Author: Maggie McGoveney
I didn’t know whether I would be able to go to the Women’s March on Washington until two days before, and to be honest I was a little scared. My Facebook feed on Friday was filled with news of violence, tear gas, and arrests at the inauguration. I didn’t know if the march would be the same. I found out later that my dad had called my mom and told her he wished I wasn’t going; what if I got hurt or arrested? My mom, a lifelong feminist, replied that she didn’t care, that this is something I needed to do regardless of the risks. In the end, I decided that was what I thought too.
With more than a little apprehension, I got in the car with three other Chatham students at six the morning of the march. We arrived in Arlington, Virginia just after ten. Before we’d even gotten to the metro station, we ran into four or five groups of women in bright pink Pussy Hats. None of us knew each other, but we all greeted each other like old friends.
Entering the metro station, all I could see was a sea of more pink hats. Everyone’s excitement was growing, and even the long wait for the metro (which was delayed by the huge crowds of people using it) didn’t dampen the excitement. Everyone laughed and took pictures of each other’s signs until my group finally found a metro car we could fit on. I rode to the capital shoulder to shoulder with more feminists than I have ever seen in one place in my life, then stepped off the metro to more people than I have ever seen in one place in my life.
My group was too far back to catch a word of the speeches or even see them on any of the screens, but every now and again the crowd would echo a word or two back: “solidarity, solidarity, SOLIDARITY!,” “my body, my choice, MY BODY, MY CHOICE!”
More and more people kept pouring in. A woman who took a spot next to me had a sign that read in gold Sharpie “None of this is normal,” and another woman’s sign read, “Will donate organs to RBG!” One man was walking through the crowd with a flipbook of signs on a tall pole, changing his slogan every few minutes.
When the speeches ended and we started marching, we only made it a block or so before we had to stop; I learned later that so many people had arrived that we had filled the parade route from beginning to end with no room to move any further.
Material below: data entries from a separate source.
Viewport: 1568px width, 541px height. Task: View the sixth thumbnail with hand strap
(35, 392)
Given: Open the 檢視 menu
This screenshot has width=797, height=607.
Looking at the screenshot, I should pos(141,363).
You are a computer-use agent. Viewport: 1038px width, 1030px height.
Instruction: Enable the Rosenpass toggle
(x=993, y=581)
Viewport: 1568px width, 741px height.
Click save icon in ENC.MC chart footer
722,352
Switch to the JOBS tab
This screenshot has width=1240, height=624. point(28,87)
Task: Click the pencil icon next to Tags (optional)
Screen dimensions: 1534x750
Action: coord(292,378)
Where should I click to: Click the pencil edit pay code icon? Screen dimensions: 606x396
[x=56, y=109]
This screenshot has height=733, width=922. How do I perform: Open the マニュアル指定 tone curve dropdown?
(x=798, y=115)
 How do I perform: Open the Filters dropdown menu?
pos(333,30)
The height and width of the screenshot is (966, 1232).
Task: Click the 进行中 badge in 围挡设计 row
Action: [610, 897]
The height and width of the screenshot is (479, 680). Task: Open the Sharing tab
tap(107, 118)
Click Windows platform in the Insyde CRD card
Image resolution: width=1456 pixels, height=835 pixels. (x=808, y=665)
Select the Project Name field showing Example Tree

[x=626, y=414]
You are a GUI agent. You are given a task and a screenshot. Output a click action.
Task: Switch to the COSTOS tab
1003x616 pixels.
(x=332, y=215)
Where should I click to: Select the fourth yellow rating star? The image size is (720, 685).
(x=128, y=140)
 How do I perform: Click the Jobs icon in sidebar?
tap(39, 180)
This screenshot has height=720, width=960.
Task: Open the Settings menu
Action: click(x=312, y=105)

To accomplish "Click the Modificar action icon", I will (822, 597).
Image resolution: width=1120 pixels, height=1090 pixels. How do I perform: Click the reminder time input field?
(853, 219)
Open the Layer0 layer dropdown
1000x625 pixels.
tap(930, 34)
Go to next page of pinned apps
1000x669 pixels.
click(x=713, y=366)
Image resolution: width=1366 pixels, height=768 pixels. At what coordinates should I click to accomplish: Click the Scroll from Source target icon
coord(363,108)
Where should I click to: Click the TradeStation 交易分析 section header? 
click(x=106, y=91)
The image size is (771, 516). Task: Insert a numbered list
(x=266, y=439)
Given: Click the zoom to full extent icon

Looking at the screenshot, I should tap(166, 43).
I took the chance to look around at all the people who surrounded me, women, men, young, old, black, white, trans, cis, and everywhere in between, from the group of women in their 90’s standing on a corner and singing “We Shall Not Be Moved” to the middle-schooler with braces who had climbed a tree and was chanting “my body my choice” at the top of her lungs. Seeing so many very different people gathered to support human rights reminded me that there are more good people than bad in the world, even if it doesn’t always feel like it.
There were as many reasons for marching as there were people at the march, but I marched that day because I own a vagina and uterus, and Donald Trump thinks he can control what I do and don’t do with those (spoiler alert: he can’t). I marched because everybody’s body belongs to them and only them, and it’s time the government was reminded of that. I marched because we seem to have forgotten about the separation of church and state. I marched because as a future doctor and as a future patient healthcare matters to me. I marched because as a scientist I hate the spread of misinformation in our country. I marched because as a citizen of Earth I have a duty to help reduce the harm we inflict upon our planet.
I marched because we somehow elected a president who brags about sexually assaulting women, who mocks people with disabilities, who is openly corrupt over the most qualified and composed candidate we have ever seen because that candidate was a woman. I marched because I wanted to show Donald Trump and his supporters that we will never lie down and accept injustice just because he is our president. In the words of Peggy Carter, “Compromise where you can. Where you can’t, don’t. Even if everyone is telling you that something wrong is something right. Even if the whole world is telling you to move, it is your duty to plant yourself like a tree, look them in the eye, and say ‘No, you move’.”